- Title: Preliminary Chart of San Luis Pass Texas
- Author: A. D. Bache
- Date: 1853
- Medium: Hand-colored engraving
- Condition: Very Good Plus - wear along issued folds
- Inches: 18 3/4 x 15 3/8 [Paper]
- Centimeters: 47.63 x 13.65 [Paper]
- Product ID: 222035
(Sketch I No. 4) Preliminary Chart of San Luis Pass Texas
From a Trigonometrical Survey under the direction of A. D. Bache Superintendent of the Survey of the Coast of the United States
Triangulation by James S. Williams Assistant, Topography by J. M. Wampler Sub-Asst., Hydrography by the Party under the command of H. S. Stellwagen Lieutenant U. S. Navy
Published in 1853
Scale 1/20,000
Map of San Luis Pass, a strait off the south-west end of Galveston Island, Texas. Includes data regarding currents, tides, and geographic coordinates, as well as instructions for sailors.

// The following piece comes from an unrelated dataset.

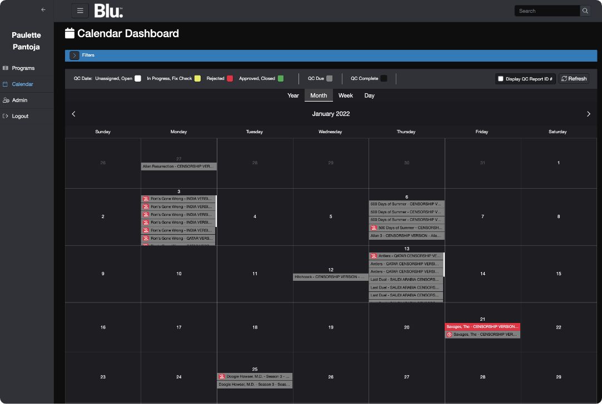Expand the Filters panel
The width and height of the screenshot is (602, 404).
pos(74,55)
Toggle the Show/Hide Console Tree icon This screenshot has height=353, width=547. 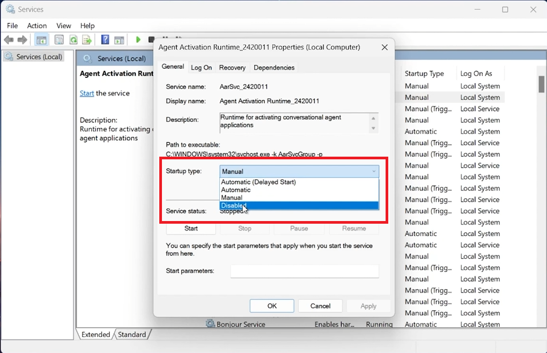41,39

Surveyor, scientist, and pioneering oceanographer A. D. Bache (1806-1867) served as the 6th Superintendent of the U.S. Coast Survey. Born in Philadelphia, he came from a prominent political family, and was the great-grandson of Benjamin Franklin. Under his leadership, the Coast Survey’s operations grew significantly, expanding from nine to seventeen states as it surveyed the Gulf and West Coasts. Bache ran meticulous studies relating to ocean currents, tides, and the earth’s magnetic field, endeavors which provided in-depth knowledge about U.S. coastal geography. Thanks to Bache, the Coast Survey evolved into an immense resource for the U.S. government and one of the foremost scientific institutions in the country leading up to the Civil War.